ASSIGNED TASK
Each line of the data below from the one holding "Identify the click" to the one holding "Cancel (195, 880)", inclusive, is to be reproduced exactly; no other line belongs in the answer.

RECORDS SUPPLIED Block Start

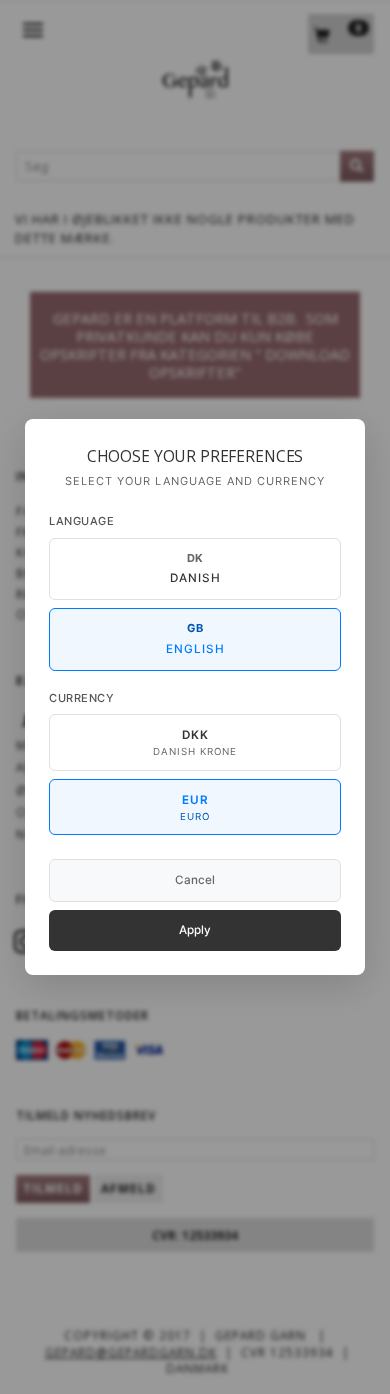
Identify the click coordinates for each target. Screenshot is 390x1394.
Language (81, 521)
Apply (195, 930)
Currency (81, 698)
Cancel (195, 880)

RECORDS SUPPLIED Block End
RECORDS SUPPLIED Block Start

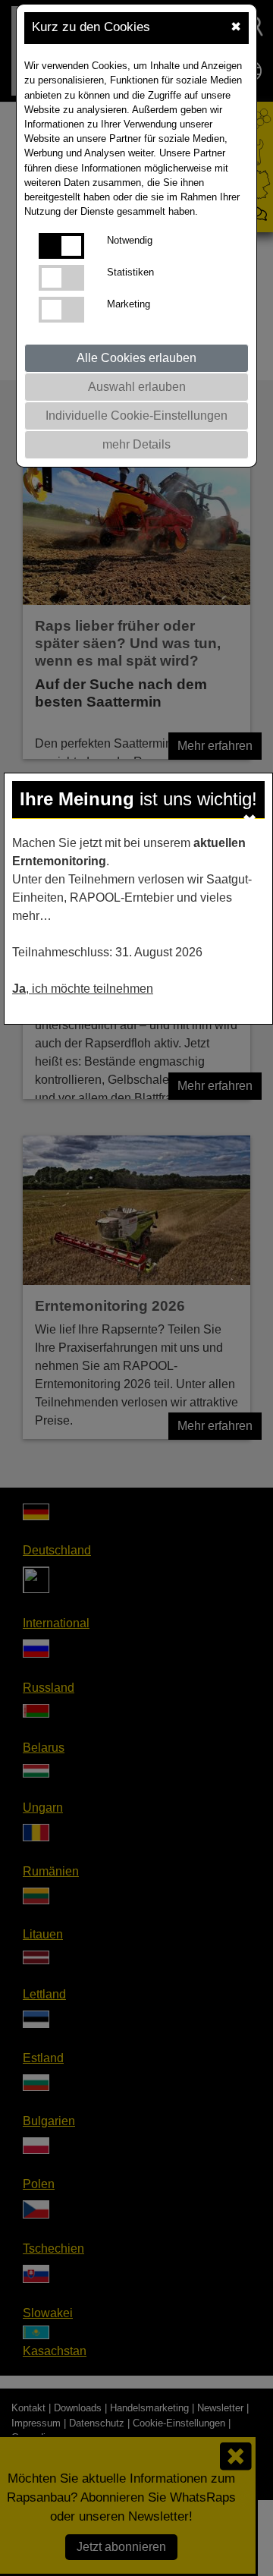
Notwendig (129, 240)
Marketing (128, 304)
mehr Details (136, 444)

RECORDS SUPPLIED Block End

TASK SOLUTION
Identify the click coordinates for each target. Screenshot is 390x1394.
Language (81, 521)
Apply (195, 930)
Currency (81, 698)
Cancel (195, 880)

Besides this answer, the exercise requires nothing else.